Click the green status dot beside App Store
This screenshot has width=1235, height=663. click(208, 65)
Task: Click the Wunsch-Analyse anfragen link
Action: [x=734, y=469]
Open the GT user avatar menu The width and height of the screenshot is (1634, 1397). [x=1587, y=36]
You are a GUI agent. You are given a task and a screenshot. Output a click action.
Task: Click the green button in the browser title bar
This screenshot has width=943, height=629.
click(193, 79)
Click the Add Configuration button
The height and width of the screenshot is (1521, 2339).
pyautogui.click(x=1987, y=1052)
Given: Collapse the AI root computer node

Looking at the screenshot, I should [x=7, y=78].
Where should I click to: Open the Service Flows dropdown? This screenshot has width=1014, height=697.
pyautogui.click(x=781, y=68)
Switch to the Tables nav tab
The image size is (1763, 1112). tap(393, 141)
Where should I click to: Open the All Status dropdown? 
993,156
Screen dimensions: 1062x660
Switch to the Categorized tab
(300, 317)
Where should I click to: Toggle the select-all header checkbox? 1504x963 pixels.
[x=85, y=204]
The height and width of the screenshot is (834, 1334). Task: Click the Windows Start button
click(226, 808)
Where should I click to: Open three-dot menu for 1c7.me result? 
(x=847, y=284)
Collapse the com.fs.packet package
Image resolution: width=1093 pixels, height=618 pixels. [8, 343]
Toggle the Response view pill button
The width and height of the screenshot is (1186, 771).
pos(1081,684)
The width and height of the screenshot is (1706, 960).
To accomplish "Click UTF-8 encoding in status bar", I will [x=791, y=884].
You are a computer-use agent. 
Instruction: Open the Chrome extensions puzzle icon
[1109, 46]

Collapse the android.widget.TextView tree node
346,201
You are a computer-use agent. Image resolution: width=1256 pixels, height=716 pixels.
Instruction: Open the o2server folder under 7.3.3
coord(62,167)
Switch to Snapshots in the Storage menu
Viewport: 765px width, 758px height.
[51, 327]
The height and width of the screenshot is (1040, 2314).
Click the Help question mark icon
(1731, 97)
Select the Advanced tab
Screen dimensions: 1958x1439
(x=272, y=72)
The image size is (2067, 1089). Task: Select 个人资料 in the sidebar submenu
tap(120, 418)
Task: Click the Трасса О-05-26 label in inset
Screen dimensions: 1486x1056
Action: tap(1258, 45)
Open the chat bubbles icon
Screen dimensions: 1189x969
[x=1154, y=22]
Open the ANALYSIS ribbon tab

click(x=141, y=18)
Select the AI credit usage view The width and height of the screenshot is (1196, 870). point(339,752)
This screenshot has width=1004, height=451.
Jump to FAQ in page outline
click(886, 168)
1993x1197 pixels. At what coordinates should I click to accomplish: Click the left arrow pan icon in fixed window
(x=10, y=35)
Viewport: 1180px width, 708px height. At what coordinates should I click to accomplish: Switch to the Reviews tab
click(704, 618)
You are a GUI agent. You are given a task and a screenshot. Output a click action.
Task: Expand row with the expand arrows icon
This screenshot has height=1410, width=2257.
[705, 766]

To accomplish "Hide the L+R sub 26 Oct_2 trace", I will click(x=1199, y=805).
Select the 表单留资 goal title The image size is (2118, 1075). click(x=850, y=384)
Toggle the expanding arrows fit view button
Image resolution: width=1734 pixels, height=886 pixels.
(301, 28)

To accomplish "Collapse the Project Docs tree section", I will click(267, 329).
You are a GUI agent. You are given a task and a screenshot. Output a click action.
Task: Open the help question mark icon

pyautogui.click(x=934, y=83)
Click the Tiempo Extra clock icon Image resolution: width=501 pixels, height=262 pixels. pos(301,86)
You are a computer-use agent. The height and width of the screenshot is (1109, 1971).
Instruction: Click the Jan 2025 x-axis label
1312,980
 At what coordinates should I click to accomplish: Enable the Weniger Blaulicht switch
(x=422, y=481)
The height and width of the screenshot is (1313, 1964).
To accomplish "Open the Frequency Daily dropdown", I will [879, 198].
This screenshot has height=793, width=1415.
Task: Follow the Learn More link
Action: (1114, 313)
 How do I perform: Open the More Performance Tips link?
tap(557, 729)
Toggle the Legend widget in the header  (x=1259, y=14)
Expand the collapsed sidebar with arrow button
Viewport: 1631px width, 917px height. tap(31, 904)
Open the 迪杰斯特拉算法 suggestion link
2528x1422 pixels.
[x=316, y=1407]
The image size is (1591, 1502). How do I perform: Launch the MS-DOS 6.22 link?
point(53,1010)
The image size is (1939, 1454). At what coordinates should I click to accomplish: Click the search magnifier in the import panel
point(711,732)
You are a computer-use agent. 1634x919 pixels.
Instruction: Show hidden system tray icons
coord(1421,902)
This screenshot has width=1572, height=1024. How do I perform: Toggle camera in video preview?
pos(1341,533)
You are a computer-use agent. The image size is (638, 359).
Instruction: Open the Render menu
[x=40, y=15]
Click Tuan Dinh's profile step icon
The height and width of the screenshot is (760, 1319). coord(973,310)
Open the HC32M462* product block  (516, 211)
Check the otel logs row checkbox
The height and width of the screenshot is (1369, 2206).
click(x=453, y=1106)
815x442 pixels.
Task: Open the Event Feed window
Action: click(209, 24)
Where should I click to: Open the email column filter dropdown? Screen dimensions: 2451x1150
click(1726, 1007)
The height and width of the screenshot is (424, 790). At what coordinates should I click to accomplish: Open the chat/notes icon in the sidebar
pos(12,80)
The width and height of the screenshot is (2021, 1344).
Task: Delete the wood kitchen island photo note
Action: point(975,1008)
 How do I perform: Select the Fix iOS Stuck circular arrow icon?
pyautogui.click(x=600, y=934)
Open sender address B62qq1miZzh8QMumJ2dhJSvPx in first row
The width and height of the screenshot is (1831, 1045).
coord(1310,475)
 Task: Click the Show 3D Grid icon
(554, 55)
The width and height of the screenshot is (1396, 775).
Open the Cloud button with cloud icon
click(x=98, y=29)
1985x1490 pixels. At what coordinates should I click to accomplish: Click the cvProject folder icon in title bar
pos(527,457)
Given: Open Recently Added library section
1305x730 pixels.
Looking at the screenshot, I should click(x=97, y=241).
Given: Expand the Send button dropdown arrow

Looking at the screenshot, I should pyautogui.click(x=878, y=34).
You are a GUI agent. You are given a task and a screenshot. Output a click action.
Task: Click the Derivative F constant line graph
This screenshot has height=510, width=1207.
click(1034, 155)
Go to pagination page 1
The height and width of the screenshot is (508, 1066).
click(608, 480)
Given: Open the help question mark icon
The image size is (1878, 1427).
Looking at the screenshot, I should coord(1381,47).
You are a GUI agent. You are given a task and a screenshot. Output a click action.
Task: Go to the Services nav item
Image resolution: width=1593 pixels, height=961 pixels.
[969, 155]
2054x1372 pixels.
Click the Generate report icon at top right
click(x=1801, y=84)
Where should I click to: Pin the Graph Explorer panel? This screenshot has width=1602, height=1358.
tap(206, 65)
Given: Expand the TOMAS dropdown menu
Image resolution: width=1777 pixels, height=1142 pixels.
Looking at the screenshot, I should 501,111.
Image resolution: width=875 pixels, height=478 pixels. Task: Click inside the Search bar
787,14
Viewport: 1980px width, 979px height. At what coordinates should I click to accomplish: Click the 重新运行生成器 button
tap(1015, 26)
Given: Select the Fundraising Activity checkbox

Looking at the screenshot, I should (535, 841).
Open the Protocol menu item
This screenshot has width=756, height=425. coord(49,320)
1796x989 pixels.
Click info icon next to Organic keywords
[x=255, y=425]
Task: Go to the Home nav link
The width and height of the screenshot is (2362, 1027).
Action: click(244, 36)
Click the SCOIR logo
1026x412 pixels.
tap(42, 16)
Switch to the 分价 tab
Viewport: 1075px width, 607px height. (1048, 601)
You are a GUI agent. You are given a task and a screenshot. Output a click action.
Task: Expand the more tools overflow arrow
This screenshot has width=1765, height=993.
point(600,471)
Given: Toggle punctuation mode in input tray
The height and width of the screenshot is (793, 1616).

☆ ☆ ☆ ☆ ☆

→ Aim of the exercise:
Copy out every line of the data that includes the word "section".

→ Exercise solution:
To accomplish "Collapse the Project Docs tree section", I will click(267, 329).
Given: Open Recently Added library section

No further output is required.